When a need arises in the community, Katie Commer is always willing to step up.
A lifelong Whitefish Bay resident with two kids in the school district, Commer is no stranger to organizing fundraisers, chairing event committees and creating miniature task force groups of her own to address needs she sees in the community.
Perfect example: About seven years ago, Commer decided to collect gifts for underprivileged families in the Cumberland School community. Cumberland Principal Jayne Heffron selected multiple families in need, and asked those students to confidentially submit a Christmas wish list. Without ever knowing the names of the kids, Commer and her email list of about 50 Whitefish Bay friends were able to fill the wish lists and brighten the holidays for a half dozen elementary school students.
The wish list idea was so successful that the Cumberland PTO decided to continue the fundraiser every year, donating essentials like boots and mittens.
"I think we're pretty lucky, so I think it's important that our kids see the importance of being considerate and thoughtful of others who are not as lucky," Commer said.

--

◆ **What the task requires**
Repeat word for word the part of the Katie Commer piece from "The wish list idea" to "boots and mittens.".

◆ **Information**
--

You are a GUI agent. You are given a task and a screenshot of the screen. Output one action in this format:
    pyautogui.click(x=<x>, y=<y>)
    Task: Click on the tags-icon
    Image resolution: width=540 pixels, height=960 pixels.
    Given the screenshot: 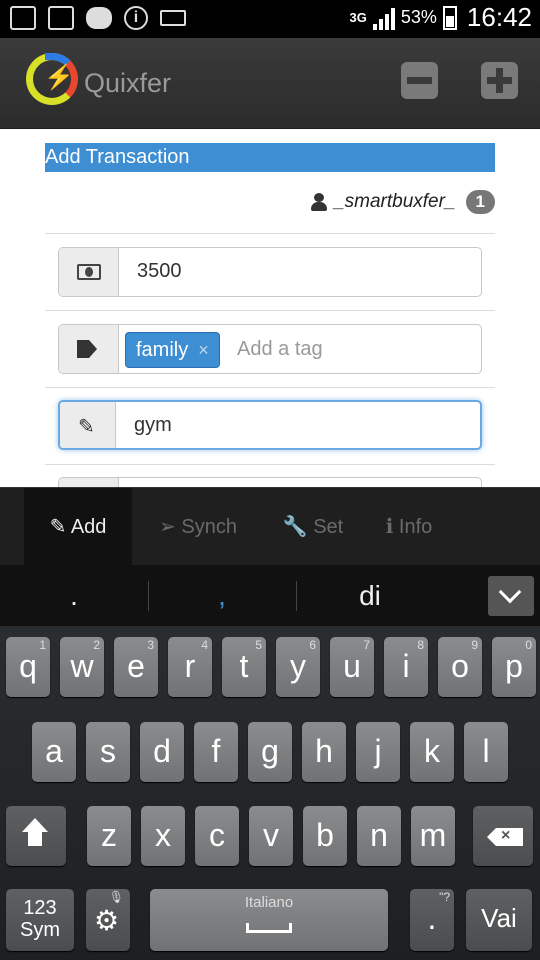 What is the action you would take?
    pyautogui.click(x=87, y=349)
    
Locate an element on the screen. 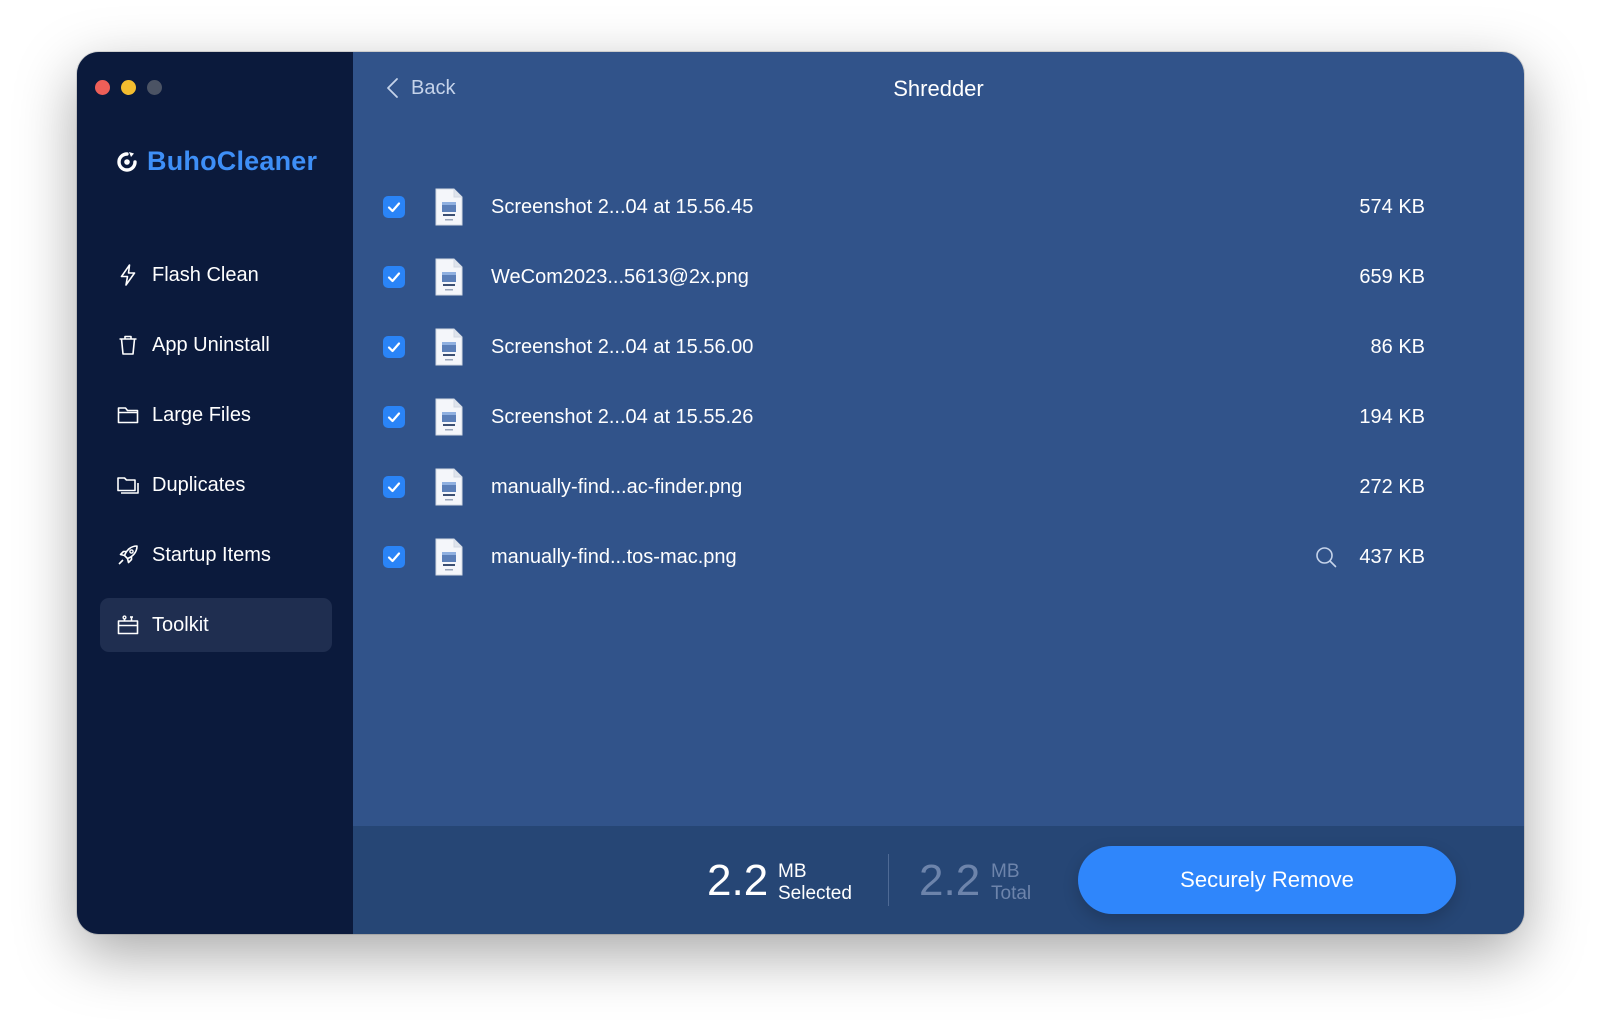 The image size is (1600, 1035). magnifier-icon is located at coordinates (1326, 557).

--

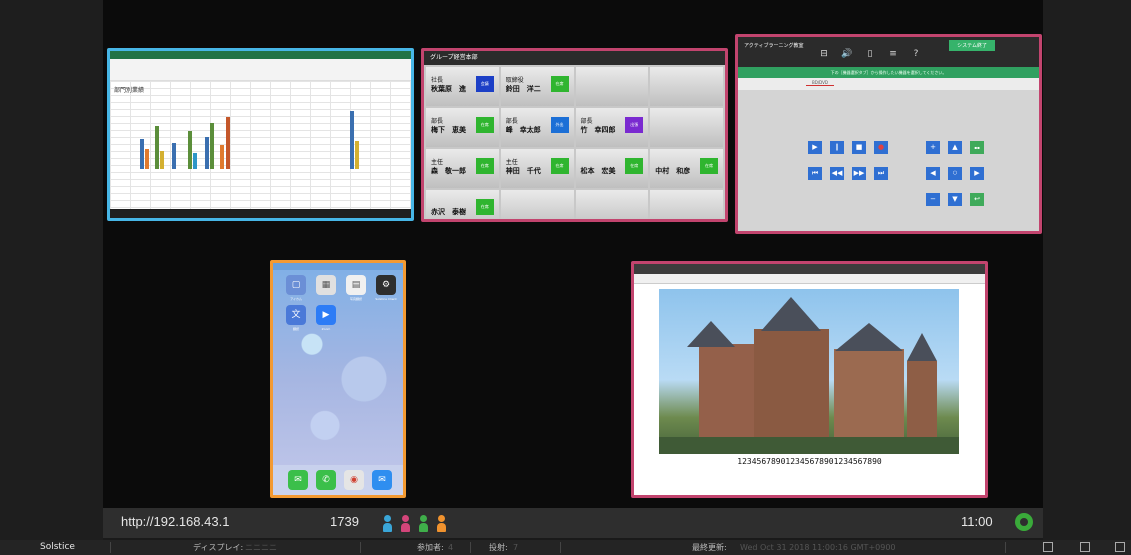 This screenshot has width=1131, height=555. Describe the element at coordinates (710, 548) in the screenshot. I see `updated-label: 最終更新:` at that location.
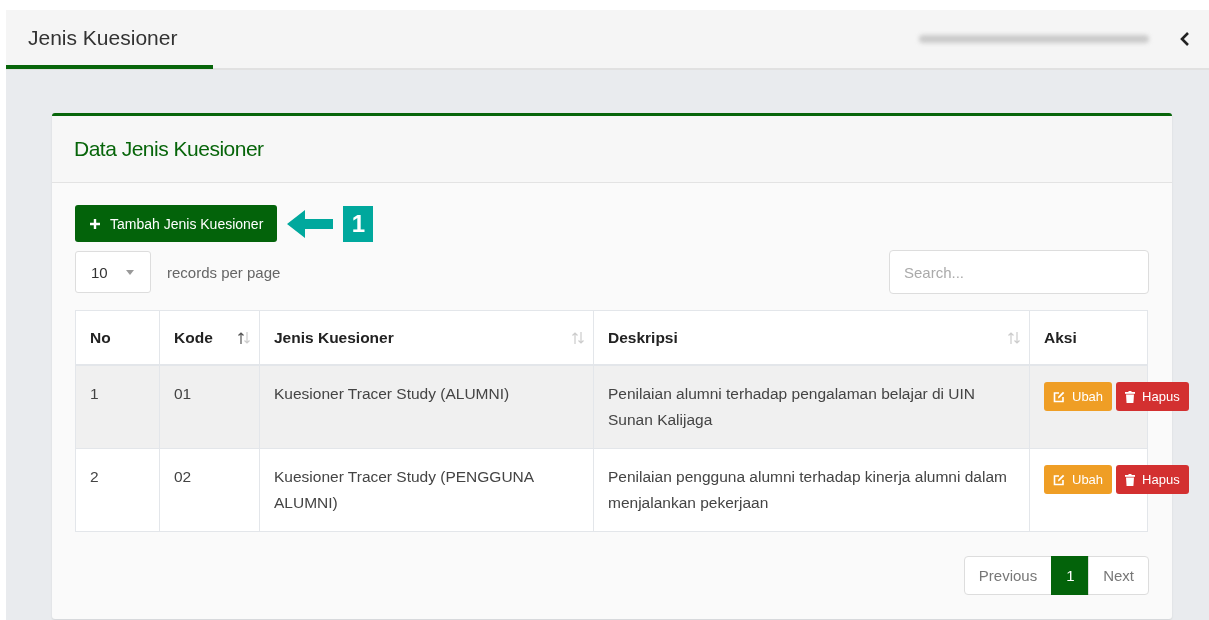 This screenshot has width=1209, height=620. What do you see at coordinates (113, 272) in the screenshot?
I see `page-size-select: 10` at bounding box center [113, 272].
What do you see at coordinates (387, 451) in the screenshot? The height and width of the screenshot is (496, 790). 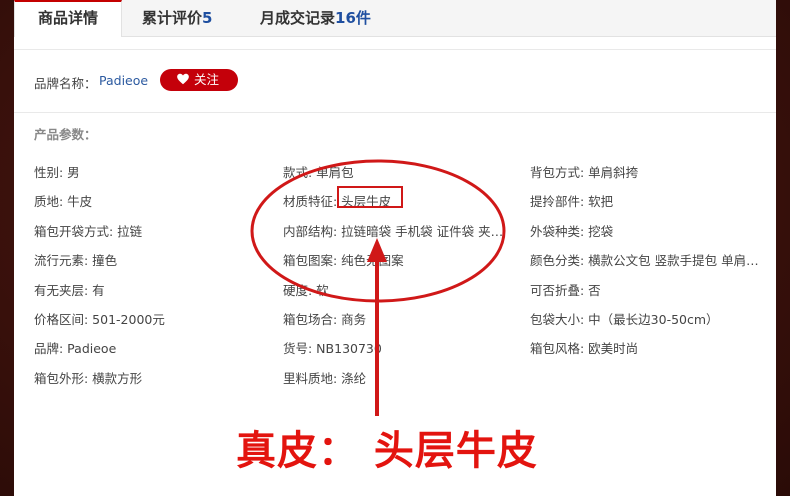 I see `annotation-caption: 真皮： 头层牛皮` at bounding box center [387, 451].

--

◆ **Expected answer**
The wish list idea was so successful that the Cumberland PTO decided to continue the fundraiser every year, donating essentials like boots and mittens.